The Anti-War Committee of Russia () is an organization founded by a group of exiled Russian public figures for the purpose of opposing Vladimir Putin's regime and the 2022 Russian invasion of Ukraine. Through its Ark project, the committee helps coordinate resources for emigrants leaving Russia as a result of the war.

Founding 
The Anti-War Committee was established on February 27, 2022, by a group of exiled Russian public figures. Its goal was declared to be the fight against the rule of Vladimir Putin, which it says is responsible for the war in Ukraine, and which the committee describes as a "dictatorship." The Moscow Times noted the significance of the committee's coordinated effort as a departure from the infighting more typical among opposition parties in Russia. Prominent committee members include CEO Mikhail Khodorkovsky of Yukos, former Prime Minister Mikhail Kasyanov, former World Chess Champion Garry Kasparov, economists Sergei Aleksashenko and Sergei Guriev, historian Vladimir Kara-Murza, Russian Academy of Sciences member Yuri Pivovarov, politician Dmitry Gudkov, entrepreneurs Boris Zimin and Evgeny Chichvarkin, writer Viktor Shenderovich and journalist Yevgeny Kiselyov. The organization uses the white-blue-white flag and a peace sign in the colors of the Ukrainian flag as symbols on its website.

Goals 
The committee called on the governments of all countries to "take a firm stand against those who violate international law." In addition, it calls on "true Russian patriots" to "consolidate themselves in the fight against the aggressive dictatorship of Vladimir Putin - regardless of any political differences, ideological divergences and personal sympathies and antipathies."
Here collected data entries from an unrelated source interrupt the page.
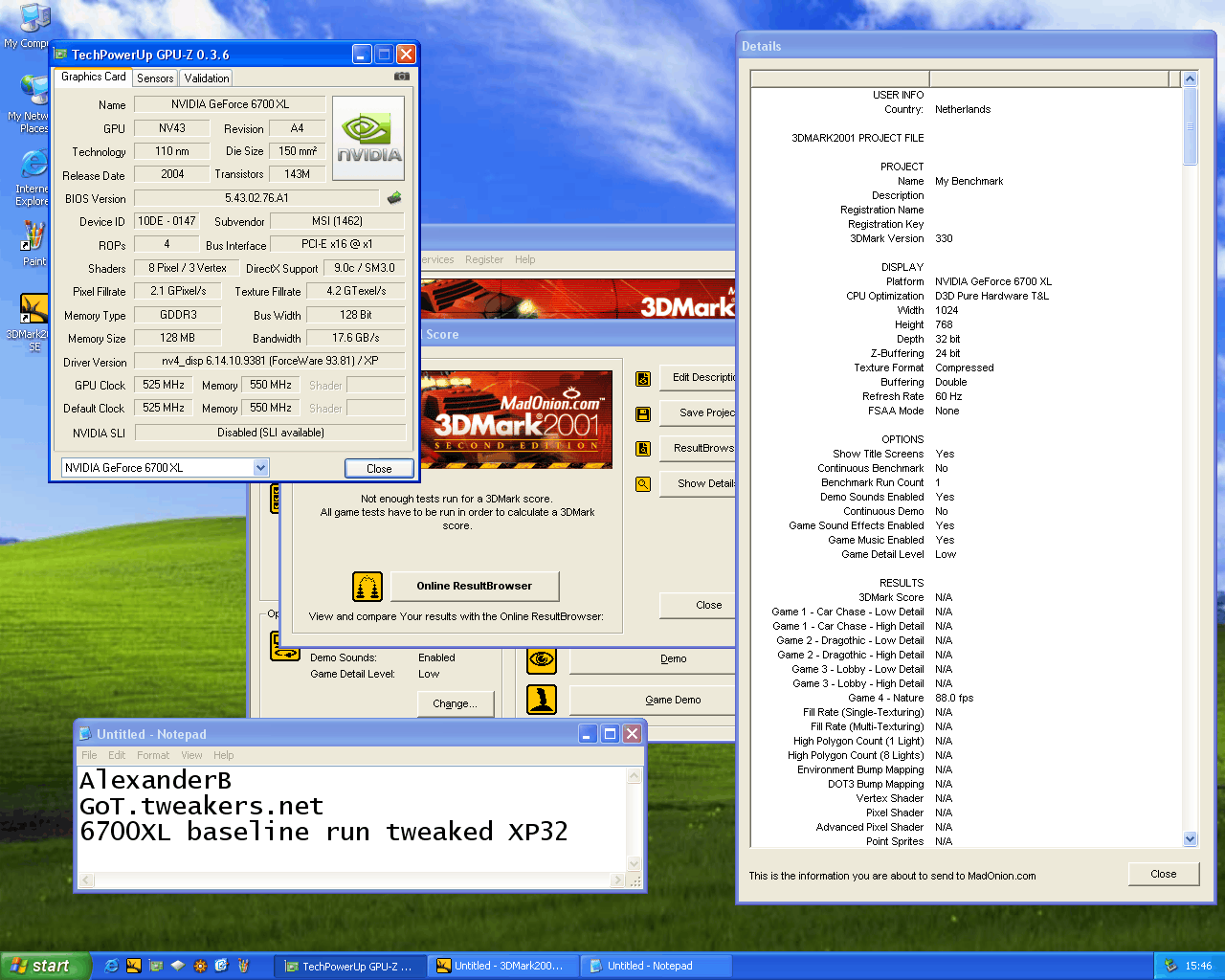The width and height of the screenshot is (1225, 980).
Task: Open the Validation tab in GPU-Z
Action: [207, 78]
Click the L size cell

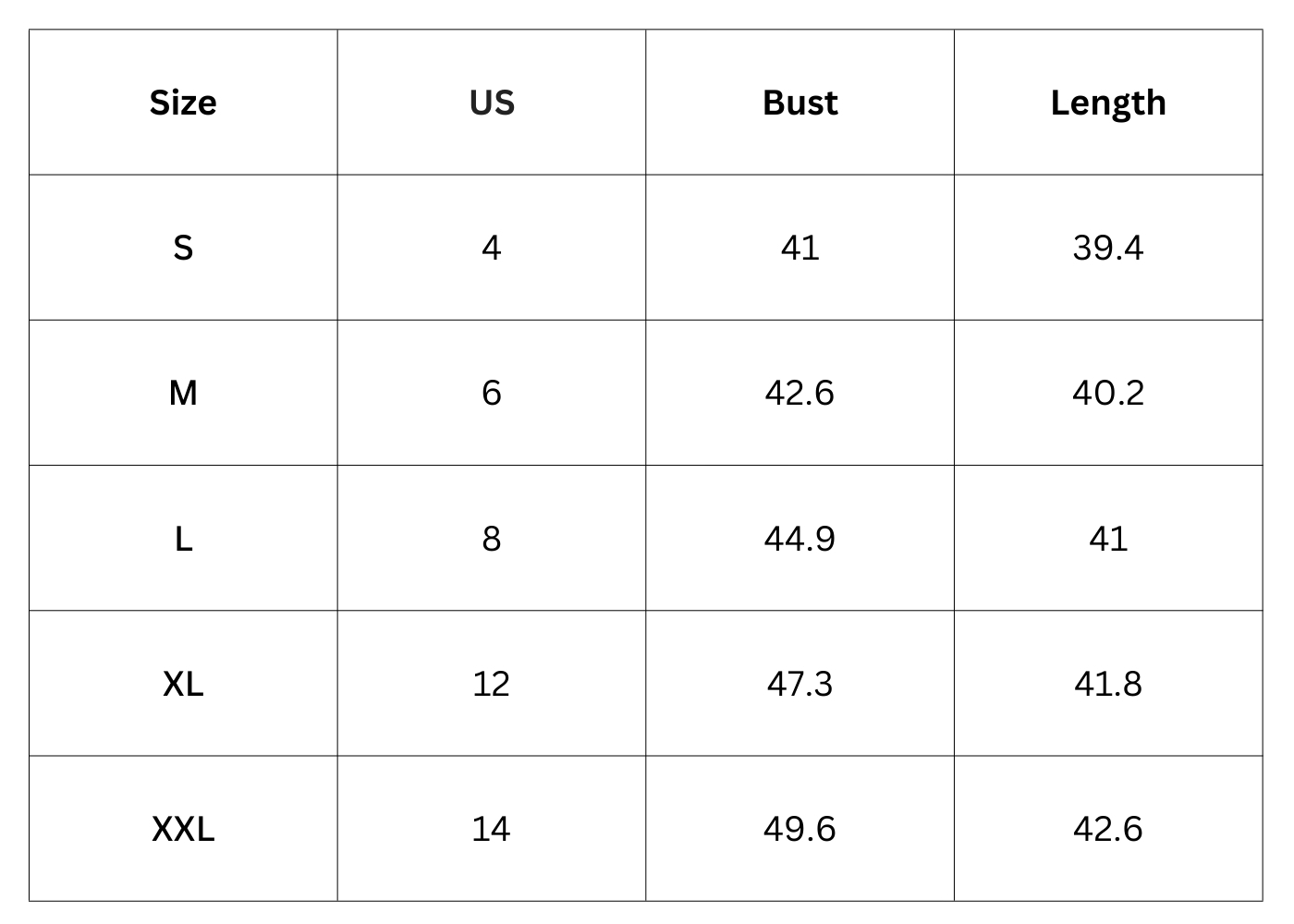click(x=183, y=538)
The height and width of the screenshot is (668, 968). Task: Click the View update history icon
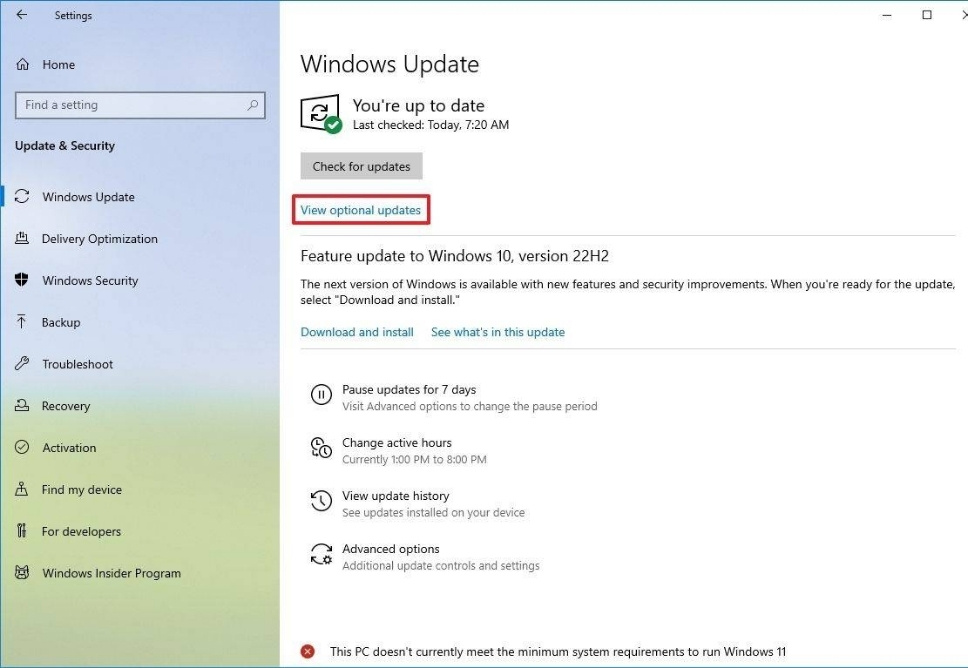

Initiatives and activities 
The committee has issued appeals to general audiences such as Western countries as well as to specific groups such as the members of United Russia, the largest political party in Russia. On March 4, the committee published a direct appeal to Russians two days ahead of planned protests in Moscow. The group has also appealed directly to Sergey Brin, a member of the Alphabet Inc. Board of Directors.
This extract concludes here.